Yeap. And this footgun is yet another addition to the long list of reasons why I consider the Rust async model with its "inert" futures managed in user space a fundamentally flawed un-Rusty design.

replies(1): >>45777690 #
filleduchaos ◴[] No.45777690[source]
I feel there's a difference between a preference and a flaw. Rust has targets that make anything except inert futures simply unworkable, and in my opinion it's entirely valid for a programming language to prioritise those targets.
replies(1): >>45777971 #
Rusky ◴[] No.45777971[source]
The requirement is that the futures are not separate heap allocations, not that they are inert.

It's not at all obvious that Rust's is the only possible design that would work here. I strongly suspect it is not.

In fact, early Rust did some experimentation with exactly the sort of stack layout tricks you would need to approach this differently.
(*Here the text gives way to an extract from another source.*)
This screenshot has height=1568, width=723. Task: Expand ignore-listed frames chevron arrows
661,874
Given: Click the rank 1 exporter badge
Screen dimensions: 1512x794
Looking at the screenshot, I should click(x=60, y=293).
For example, see Graydon's post here about the original implementation of iterators, as lightweight coroutines: https://old.reddit.com/r/ProgrammingLanguages/comments/141qm...

replies(2): >>45778063 #>>45779540 #
filleduchaos ◴[] No.45778063[source]
On the other hand, early Rust also for instance had a tracing garbage collector; it's far from obvious to me how relevant its discarded design decisions are supposed to be to the language it is today.
replies(1): >>45778413 #
Rusky ◴[] No.45778413[source]
This one is relevant because it avoids heap allocation while running the iterator and for loop body concurrently. Which is exactly the kind of thing that `async` does.
replies(1): >>45778886 #
wahern ◴[] No.45778886[source]
It avoids heap allocation in some situations. But in principle the exact same optimization could be done for stackful coroutines. Heck, right now in C I could stack-allocate an array and pass it to pthread_create as the stack for a new thread. To avoid an overlarge allocation I would need to know exactly how much stack is needed, but this is exactly the knowledge the Rust compiler already requires for async/await.
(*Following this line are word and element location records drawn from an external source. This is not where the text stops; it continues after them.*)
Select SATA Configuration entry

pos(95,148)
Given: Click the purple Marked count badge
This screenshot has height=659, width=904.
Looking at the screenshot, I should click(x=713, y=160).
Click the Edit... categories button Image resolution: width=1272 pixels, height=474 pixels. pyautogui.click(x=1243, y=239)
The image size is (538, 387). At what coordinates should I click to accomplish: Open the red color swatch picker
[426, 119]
What people care about are semantics. async/await leaks implementation details. One of the reasons Rust does it the way it currently does is because the implementation avoids requiring support from, e.g., LLVM, which might require some feature work to support a deeper level of integration of async without losing what benefits the current implementation provides. Rust has a few warts like this where semantics are stilted in order to confine the implementation work to the high-level Rust compiler.
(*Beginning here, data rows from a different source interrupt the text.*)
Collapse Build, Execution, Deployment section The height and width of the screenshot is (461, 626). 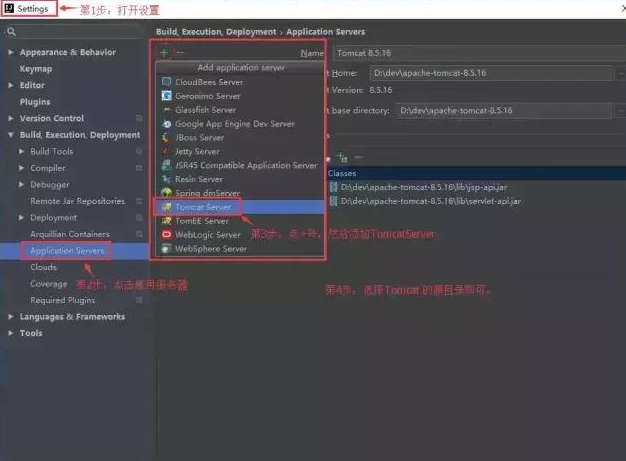[x=11, y=135]
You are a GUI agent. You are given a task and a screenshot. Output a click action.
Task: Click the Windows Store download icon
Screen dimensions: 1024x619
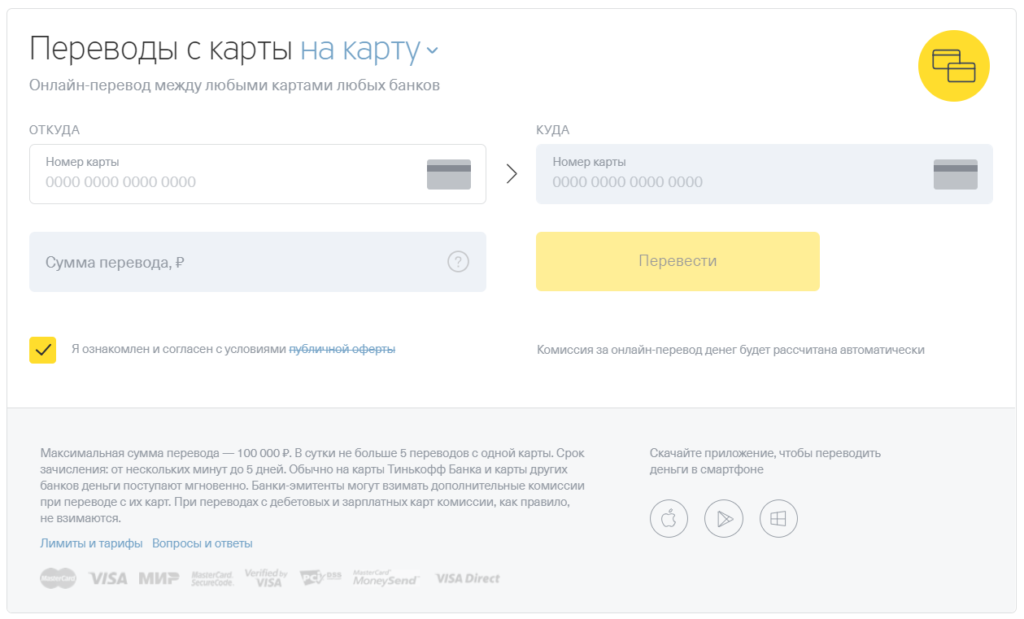778,518
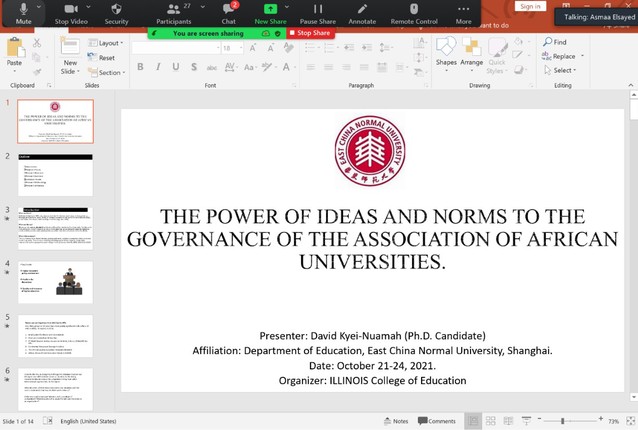638x430 pixels.
Task: Click the green New Share icon
Action: [269, 9]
replies(2): >>45780838 #>>45782337 #
1. Rusky ◴[] No.45782337{3}[source]
> in principle the exact same optimization could be done for stackful coroutines.

Yes, I totally agree, and this is sort of what I imagine a better design would look like.

> One of the reasons Rust does it the way it currently does is because the implementation avoids requiring support from, e.g., LLVM

This I would argue is simply a failure of imagination. All you need from the LLVM layer is tail calls, and then you can manage the stack layout yourself in essentially the same way Rust manages Future layout.

You don't even need arbitrary tail calls. The compiler can limit itself to the sorts of things LLVM asks for- specific calling convention, matching function signatures, etc. when transferring control between tasks, because it can store most of the state in the stack that it laid out itself.